# [DIRECTIONS]
Rewrite the stretch of the listing from the line containing "Click the repository book icon beside 2dust" through the line containing "(x=153, y=65)", requests included, and offset every coordinate in the answers by adding 90. Leave out all other lines.

# [RECORDS TO USE]
>>>>>

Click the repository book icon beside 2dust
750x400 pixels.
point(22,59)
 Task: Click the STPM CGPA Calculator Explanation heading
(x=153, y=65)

<<<<<
>>>>>

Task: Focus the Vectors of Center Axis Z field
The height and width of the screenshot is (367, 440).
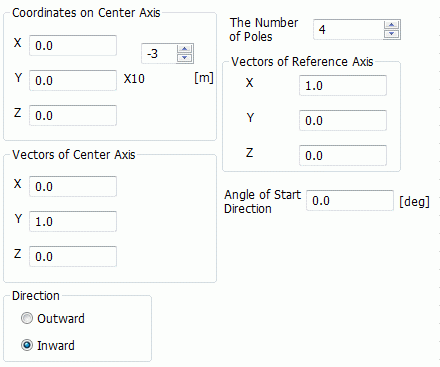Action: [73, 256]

<<<<<

# [WORKED ANSWER]
Click the repository book icon beside 2dust
750x400 pixels.
point(112,149)
 Task: Click the STPM CGPA Calculator Explanation heading
(x=243, y=155)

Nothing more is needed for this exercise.